__Task prompt__: Please return, without any change, the lines running from the line that contains "Given: Open status" through the end of the records, including both of those ends.

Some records
- - - -
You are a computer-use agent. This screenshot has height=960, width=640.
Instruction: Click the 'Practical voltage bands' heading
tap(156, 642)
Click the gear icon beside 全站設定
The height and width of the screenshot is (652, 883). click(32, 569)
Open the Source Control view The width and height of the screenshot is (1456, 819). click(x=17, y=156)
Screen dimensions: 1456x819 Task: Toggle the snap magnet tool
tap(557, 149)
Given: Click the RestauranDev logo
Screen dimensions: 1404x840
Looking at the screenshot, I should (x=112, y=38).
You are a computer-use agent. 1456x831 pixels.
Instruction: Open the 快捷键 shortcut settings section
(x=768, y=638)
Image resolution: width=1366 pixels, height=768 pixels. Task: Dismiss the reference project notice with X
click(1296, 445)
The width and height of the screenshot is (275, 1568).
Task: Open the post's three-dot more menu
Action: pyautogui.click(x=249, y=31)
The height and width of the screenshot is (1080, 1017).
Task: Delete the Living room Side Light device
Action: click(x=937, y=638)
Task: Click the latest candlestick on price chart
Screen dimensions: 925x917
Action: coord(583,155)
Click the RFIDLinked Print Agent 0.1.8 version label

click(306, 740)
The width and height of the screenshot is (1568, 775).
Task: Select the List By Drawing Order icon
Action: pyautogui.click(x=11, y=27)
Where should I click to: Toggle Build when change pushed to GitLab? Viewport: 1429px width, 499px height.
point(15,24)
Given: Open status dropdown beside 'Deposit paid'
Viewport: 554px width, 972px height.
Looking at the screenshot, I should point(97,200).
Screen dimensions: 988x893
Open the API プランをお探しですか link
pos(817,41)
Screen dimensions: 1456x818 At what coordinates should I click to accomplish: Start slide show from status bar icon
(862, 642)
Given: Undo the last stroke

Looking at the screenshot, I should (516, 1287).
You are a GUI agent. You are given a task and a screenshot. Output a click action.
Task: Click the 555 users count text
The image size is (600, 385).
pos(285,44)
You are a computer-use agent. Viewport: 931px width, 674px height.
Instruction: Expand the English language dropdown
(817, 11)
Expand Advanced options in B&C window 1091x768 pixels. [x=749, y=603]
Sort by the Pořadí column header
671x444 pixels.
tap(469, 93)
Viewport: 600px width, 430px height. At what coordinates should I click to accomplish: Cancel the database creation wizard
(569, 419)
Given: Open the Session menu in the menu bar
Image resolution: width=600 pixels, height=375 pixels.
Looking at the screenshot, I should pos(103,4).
- - - -
__The reply__:
Given: Open status dropdown beside 'Deposit paid'
Viewport: 554px width, 972px height.
Looking at the screenshot, I should point(97,200).
Screen dimensions: 988x893
Open the API プランをお探しですか link
pos(817,41)
Screen dimensions: 1456x818 At what coordinates should I click to accomplish: Start slide show from status bar icon
(862, 642)
Given: Undo the last stroke

Looking at the screenshot, I should (516, 1287).
You are a GUI agent. You are given a task and a screenshot. Output a click action.
Task: Click the 555 users count text
The image size is (600, 385).
pos(285,44)
You are a computer-use agent. Viewport: 931px width, 674px height.
Instruction: Expand the English language dropdown
(817, 11)
Expand Advanced options in B&C window 1091x768 pixels. [x=749, y=603]
Sort by the Pořadí column header
671x444 pixels.
tap(469, 93)
Viewport: 600px width, 430px height. At what coordinates should I click to accomplish: Cancel the database creation wizard
(569, 419)
Given: Open the Session menu in the menu bar
Image resolution: width=600 pixels, height=375 pixels.
Looking at the screenshot, I should pos(103,4).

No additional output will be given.